Today President Obama took his financial reform plan to the airwaves. While there is no doubt our financial system is in need of financial reform, the President’s plan would make bailouts a permanent feature of the regulatory landscape. Rather than ending “too big to fail” – the President wants us to believe that with additional discretion and power, the same Federal Reserve that missed the boat last time will save us next time.
The truth is that the President’s plan will result in a small number of companies being viewed by debtholders as “too big to fail”. These companies would see their funding costs decline, allowing them to gain market-share at the expense of their rivals, making these firms even larger. Greater concentration in our financial services industry is the last thing we need, yet the Obama plan all but guarantees it.

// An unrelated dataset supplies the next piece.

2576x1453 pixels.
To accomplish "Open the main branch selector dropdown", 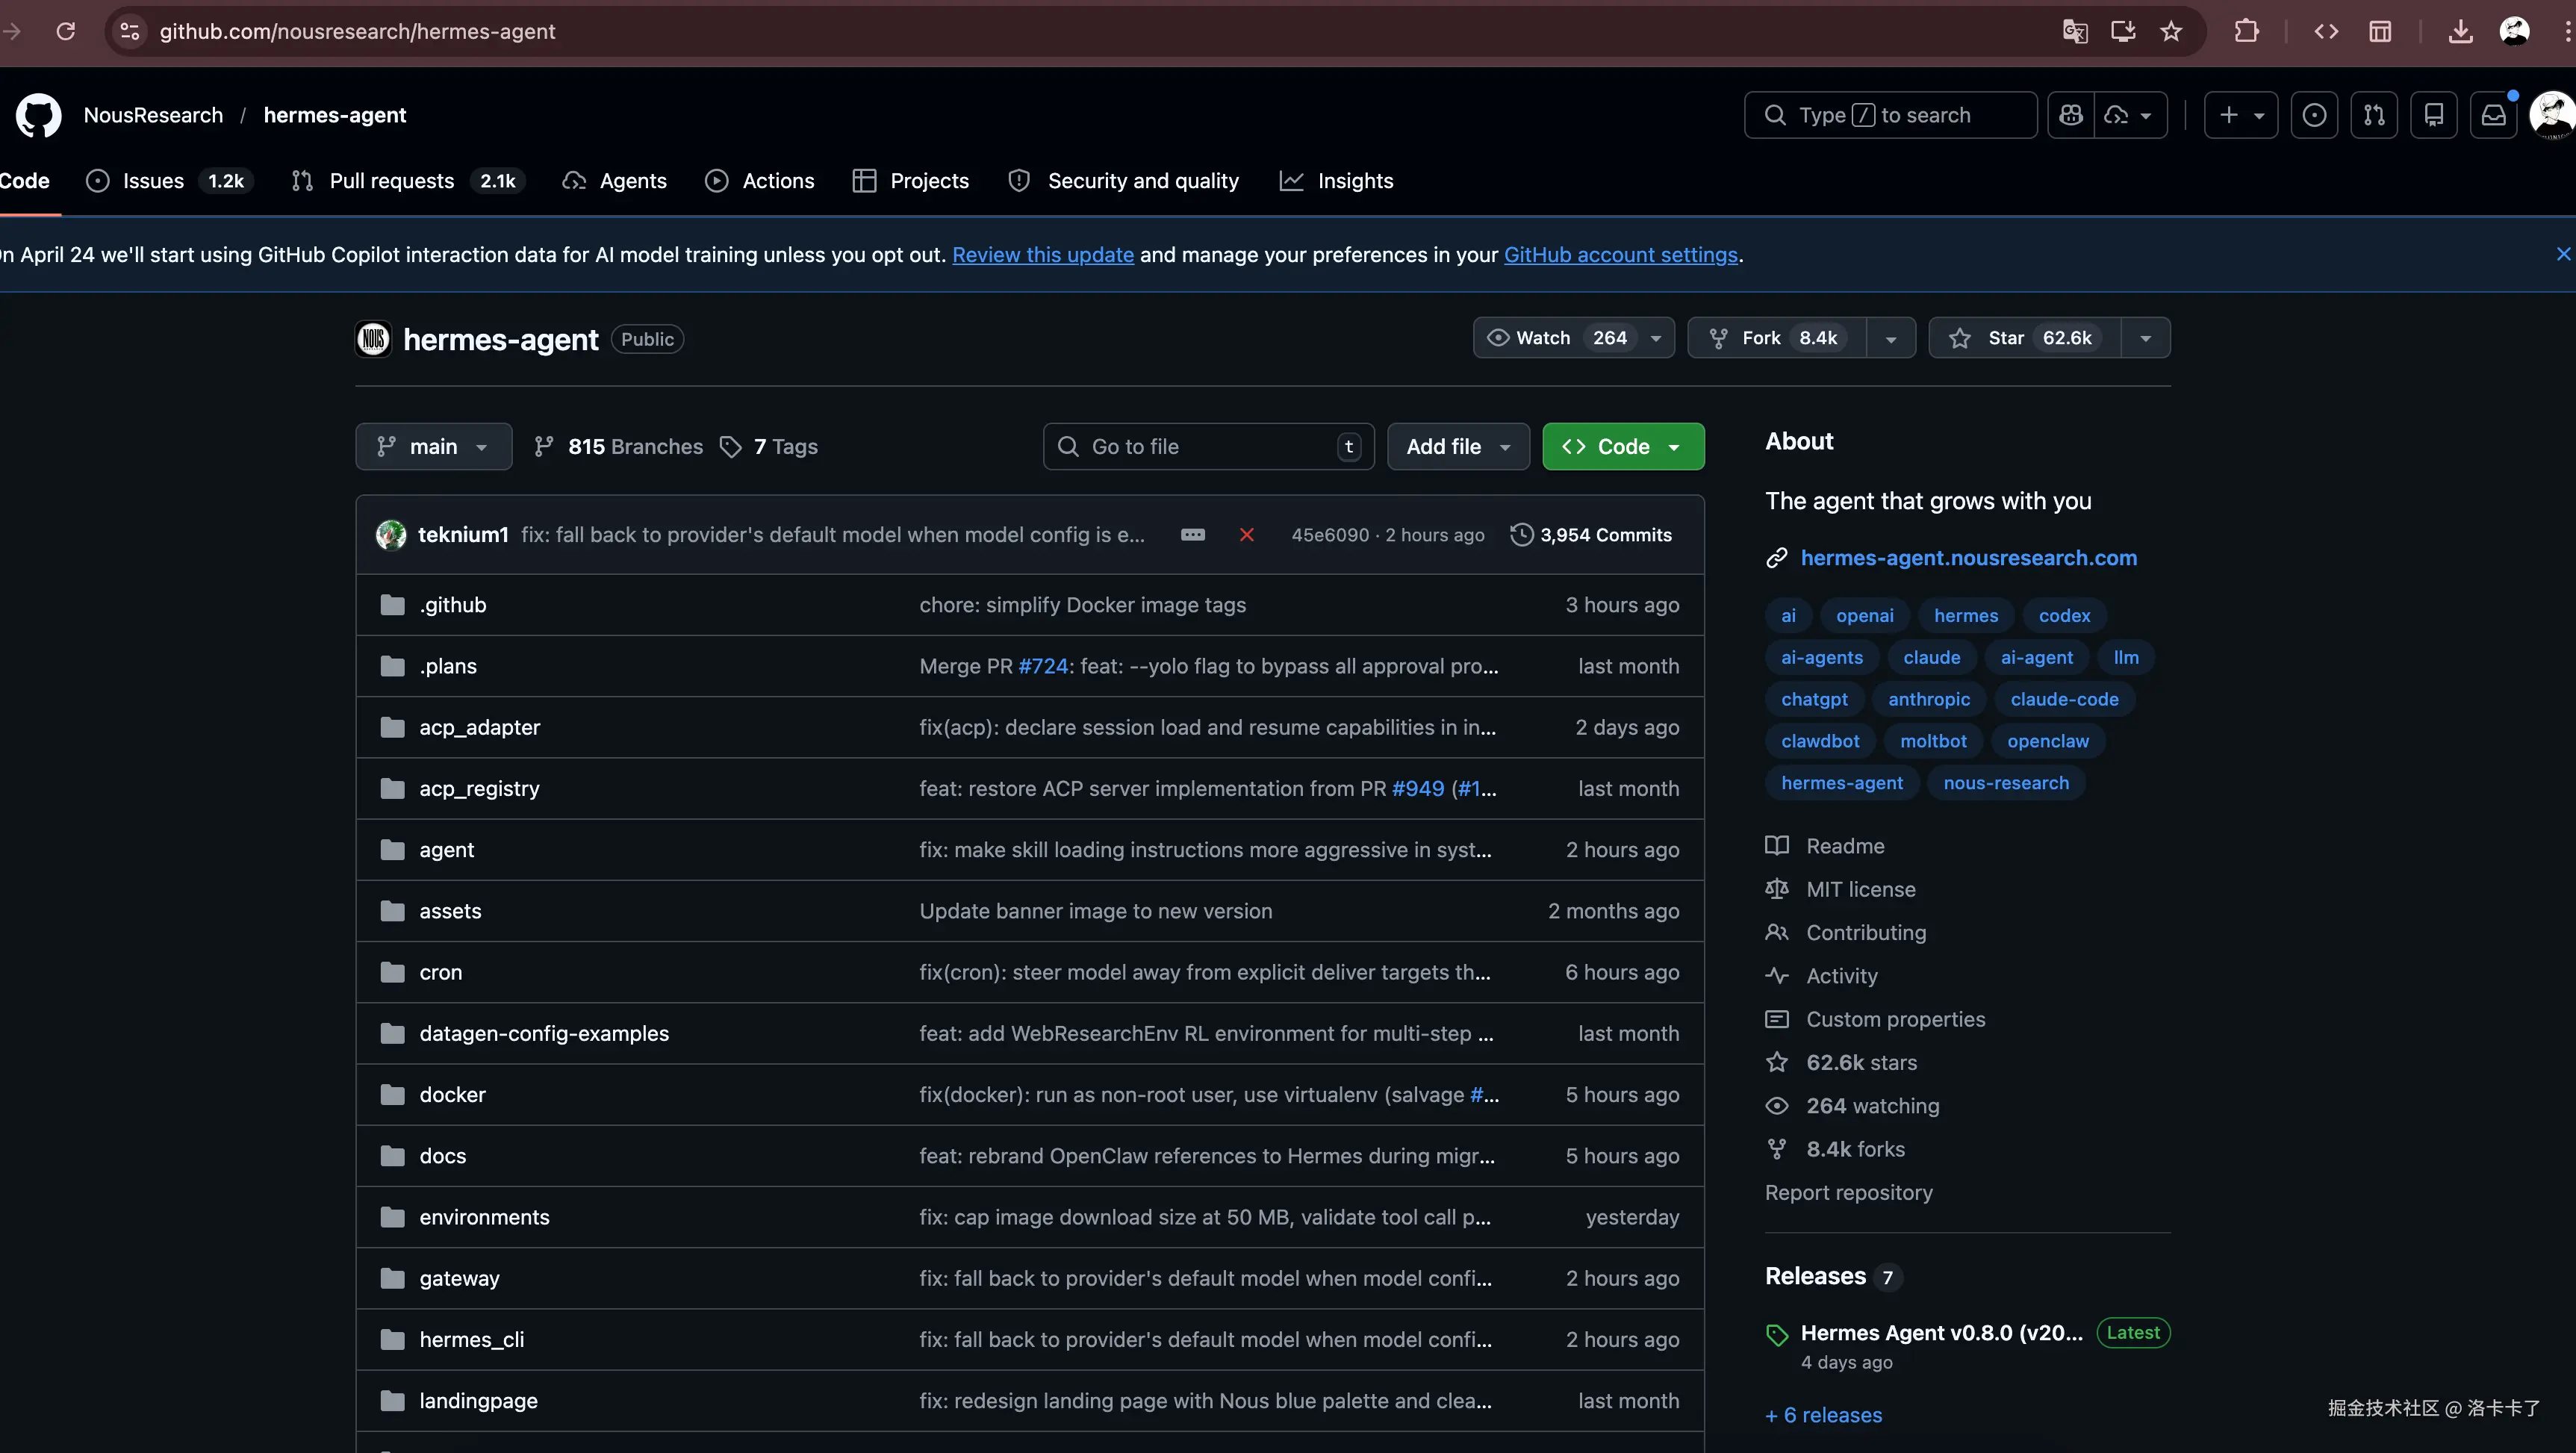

Obama also chooses myth’s over facts. The President claims that de-regulation and competition among regulators caused the crisis. The facts could not be more different. Those institutions at the center of the crisis – Fannie Mae, Freddie Mac, Bear Stearns, Lehman –could not choose their regulator.
The President’s plan chooses convenient targets and protects entrenched interests, rather than address the true underlying causes of the crisis. At no time have we heard the President discuss the expansionary monetary policies that helped fuel the bubble. Nor has the President talked about the global imbalances – the global savings glut that poured surplus savings from the rest of the world into the US. But then the President appears to hope that loose monetary policy and continued American consumption funded by China will get him out of his own political problems with the economy. It is especially striking that the President makes little mention of the housing bubble, as if it was only the bust that was the problem.
The President continues to say he inherited this crisis. While true, he did not inherit the same individuals – Tim Geithner and Ben Bernanke – who were at the center of creating the crisis. All Obama needs to do is find a position for Hank Paulson and he will have completely re-assembled the Bush financial team.
Without real reform – fixing Fannie and Freddie, scaling back the massive subsidies for leverage in our tax code, loose monetary policy – it will only be a matter of time before the next crisis hits. If we implement the President’s plan, we will, however, guarantee that the next crisis will be even larger and severe than the current one.